Pick out every line of the entries below where "computer" occurs, and copy those lines.

Provided information:
--- START ---

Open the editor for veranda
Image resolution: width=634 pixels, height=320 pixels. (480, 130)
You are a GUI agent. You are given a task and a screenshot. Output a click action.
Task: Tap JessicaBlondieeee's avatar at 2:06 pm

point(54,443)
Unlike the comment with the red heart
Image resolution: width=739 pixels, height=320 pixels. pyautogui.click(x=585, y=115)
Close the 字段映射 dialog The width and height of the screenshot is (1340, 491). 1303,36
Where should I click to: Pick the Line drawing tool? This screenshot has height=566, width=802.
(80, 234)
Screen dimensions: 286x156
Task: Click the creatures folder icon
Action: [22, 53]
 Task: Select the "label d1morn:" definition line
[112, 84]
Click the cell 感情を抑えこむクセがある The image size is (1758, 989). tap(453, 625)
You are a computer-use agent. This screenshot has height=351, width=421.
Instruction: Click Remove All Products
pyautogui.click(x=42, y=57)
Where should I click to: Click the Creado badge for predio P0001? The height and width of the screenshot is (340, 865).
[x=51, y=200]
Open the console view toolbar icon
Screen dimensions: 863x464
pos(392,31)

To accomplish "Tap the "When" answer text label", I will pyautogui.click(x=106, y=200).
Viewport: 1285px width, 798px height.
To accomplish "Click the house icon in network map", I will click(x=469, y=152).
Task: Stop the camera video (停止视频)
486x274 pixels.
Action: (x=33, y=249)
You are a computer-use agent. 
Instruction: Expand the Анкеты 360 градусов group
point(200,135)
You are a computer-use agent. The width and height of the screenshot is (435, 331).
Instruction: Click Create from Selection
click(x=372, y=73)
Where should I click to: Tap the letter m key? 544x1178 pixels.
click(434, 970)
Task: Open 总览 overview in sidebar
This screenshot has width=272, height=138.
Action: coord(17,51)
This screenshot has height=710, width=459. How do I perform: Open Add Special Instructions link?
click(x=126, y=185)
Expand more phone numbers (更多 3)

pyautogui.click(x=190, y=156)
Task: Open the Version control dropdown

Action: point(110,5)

--- END ---

Answer section:
You are a computer-use agent. This screenshot has height=351, width=421.
You are a computer-use agent. 
You are a computer-use agent. The width and height of the screenshot is (435, 331).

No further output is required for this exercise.